A fronte dei miliardi di liquidità ricevuta, le banche offrono garanzie sotto forma di securities di alta qualità, primi tra tutti i titoli del Tesoro. Si tratta di uno strumento essenziale per il corretto funzionamento del mercato del trading e per il funzionamento del credito del sistema finanziario: interscambio tra titoli e fondi a brevissimo termine (tradizionalmente overnight).  Questo mercato, quello dello scambio rapido tra contanti e titoli, funziona normalmente in autonomia e prevede il prestito ed il riacquisto di bond direttamente tra le banche. In questo momento è però la Fed a dover lubrificare il meccanismo iniettando liquidità nel sistema. Questo avviene principalmente a causa di pericolose strozzature che fanno capo al mercato americano: necessità di liquidità aziendale a fini fiscali, aste del Tesoro in aumento per coprire deficit federali in ascesa, riduzione degli asset da Quantitative easing, ecc. Tutti questi fattori, piuttosto che nuovi rischi sistematici, sono le ragioni con cui la Fed giustifica il suo intervento.

Nonostante le rassicurazioni della banca centrale americana, continuano a fare paura i costi di questi prestiti interbancari che rischiano non solo di rallentare, ma addirittura di paralizzare questo meccanismo: basti pensare che la scorsa settimana i tassi sono saliti dal 2% fino anche al 10%. Tutto ciò rischia inoltre di ripercuotersi non solo sul sistema creditizio, ma sull’intera economia reale americana e non solo. Non meno importante è inoltre la sfiducia verso la capacità della Fed di controllare efficacemente i tassi di interesse.

Va sottolineato che è la prima volta dal 2008 in cui la Fed si è trovata costretta a “giocare pesante” ed iniettare quantità ingenti di capitali nel mercato. Se è inizialmente stata un’operazione ad hoc si è poi trasformata in una manovra che ha articolato azioni di iniezioni di liquidità che continueranno almeno fino al 10 ottobre per un totale quotidiano che ha superato i 100 miliardi nelle giornate in cui si è operato sia sui repo overnight che sui contratti a 14 giorni. Adesso le operazioni aumenteranno ancora fino ad arrivare ai 160 miliardi di giovedì.

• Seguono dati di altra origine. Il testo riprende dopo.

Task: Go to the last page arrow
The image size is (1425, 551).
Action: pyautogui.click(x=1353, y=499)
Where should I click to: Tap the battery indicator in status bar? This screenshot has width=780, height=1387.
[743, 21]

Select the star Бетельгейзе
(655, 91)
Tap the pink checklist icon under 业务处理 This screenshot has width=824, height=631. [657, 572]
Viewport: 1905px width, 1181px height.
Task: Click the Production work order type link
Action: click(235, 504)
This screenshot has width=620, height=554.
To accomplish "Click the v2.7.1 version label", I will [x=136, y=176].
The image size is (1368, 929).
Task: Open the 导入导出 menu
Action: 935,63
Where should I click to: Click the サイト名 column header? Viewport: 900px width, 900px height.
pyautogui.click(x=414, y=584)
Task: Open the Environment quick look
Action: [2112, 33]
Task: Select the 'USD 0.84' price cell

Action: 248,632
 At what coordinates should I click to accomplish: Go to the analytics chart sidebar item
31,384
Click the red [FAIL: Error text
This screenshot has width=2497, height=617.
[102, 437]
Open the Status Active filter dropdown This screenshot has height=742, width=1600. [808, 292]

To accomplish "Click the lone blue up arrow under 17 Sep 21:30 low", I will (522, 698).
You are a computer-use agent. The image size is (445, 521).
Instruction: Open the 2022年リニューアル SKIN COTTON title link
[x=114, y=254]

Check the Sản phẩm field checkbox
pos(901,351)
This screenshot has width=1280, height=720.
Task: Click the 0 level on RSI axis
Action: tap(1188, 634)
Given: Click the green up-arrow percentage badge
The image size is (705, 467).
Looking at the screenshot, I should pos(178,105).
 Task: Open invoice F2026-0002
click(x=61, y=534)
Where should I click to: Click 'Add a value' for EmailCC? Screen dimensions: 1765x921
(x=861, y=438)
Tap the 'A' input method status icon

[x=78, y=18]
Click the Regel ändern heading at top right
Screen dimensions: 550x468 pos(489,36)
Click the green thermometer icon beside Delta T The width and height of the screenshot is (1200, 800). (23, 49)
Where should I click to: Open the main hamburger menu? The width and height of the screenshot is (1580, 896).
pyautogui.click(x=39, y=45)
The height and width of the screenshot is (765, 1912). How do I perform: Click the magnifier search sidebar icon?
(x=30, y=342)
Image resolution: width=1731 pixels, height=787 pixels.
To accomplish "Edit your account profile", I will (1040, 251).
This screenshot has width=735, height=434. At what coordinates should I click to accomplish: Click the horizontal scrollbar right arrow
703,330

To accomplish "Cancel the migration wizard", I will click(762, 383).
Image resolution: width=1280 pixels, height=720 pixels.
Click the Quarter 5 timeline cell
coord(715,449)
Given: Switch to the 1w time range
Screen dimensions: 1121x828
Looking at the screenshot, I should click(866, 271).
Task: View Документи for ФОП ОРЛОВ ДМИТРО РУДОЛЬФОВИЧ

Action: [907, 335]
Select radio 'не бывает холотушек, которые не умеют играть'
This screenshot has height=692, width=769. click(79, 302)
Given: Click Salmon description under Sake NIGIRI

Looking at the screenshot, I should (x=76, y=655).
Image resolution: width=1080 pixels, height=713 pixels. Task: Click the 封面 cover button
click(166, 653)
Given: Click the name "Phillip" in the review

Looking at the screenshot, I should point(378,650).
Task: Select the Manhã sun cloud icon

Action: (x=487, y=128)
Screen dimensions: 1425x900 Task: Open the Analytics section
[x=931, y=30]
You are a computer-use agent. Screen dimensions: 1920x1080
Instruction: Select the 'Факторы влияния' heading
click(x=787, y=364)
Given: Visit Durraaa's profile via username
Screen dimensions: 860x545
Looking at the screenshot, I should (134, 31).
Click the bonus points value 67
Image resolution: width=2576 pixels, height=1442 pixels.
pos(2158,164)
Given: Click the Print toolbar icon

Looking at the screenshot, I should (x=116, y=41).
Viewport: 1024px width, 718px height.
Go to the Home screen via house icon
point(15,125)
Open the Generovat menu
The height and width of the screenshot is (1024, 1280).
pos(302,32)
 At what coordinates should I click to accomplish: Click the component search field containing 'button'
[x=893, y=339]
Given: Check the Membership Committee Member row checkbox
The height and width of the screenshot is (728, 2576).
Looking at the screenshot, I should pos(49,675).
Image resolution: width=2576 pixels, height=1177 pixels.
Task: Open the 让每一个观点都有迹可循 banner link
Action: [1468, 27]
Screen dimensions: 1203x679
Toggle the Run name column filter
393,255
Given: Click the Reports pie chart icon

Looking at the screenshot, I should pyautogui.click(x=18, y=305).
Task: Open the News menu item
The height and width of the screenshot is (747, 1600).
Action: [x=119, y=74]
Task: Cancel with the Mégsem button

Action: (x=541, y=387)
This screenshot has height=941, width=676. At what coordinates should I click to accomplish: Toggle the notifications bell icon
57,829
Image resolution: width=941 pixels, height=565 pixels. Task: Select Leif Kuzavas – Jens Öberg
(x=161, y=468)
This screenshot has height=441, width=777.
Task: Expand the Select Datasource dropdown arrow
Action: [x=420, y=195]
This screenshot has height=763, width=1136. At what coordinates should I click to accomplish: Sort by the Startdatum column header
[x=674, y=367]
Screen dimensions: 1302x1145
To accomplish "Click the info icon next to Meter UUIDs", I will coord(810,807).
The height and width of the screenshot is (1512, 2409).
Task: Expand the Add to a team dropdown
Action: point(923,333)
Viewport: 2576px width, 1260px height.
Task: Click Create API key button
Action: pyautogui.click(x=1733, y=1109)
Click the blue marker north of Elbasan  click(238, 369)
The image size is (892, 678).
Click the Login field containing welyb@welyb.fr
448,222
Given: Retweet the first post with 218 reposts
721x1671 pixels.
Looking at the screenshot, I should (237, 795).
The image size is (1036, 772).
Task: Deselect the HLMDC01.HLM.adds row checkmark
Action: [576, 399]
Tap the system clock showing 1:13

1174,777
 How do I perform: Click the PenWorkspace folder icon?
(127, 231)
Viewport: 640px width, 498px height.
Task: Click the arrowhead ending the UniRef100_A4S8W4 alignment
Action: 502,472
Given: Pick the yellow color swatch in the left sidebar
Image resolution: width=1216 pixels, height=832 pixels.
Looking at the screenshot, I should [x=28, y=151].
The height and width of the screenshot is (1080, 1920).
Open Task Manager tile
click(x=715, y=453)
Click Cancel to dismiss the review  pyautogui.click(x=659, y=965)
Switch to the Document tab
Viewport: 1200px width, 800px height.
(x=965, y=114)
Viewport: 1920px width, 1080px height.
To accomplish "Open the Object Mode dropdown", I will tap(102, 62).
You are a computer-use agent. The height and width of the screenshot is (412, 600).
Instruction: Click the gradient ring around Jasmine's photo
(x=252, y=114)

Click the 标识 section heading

Nonostante ciò la Fed non ha ancora intrapreso manovre di ampio respiro come un nuovo Qe anche se Powell ha menzionato una possibilità nel futuro, se ritenuto necessario. Va però considerato che la Federal Reserve ha deciso un nuovo taglio dei tassi per stimolare l’espansione e facilitare lo sblocco di liquidità sui mercati a brevissimo termine.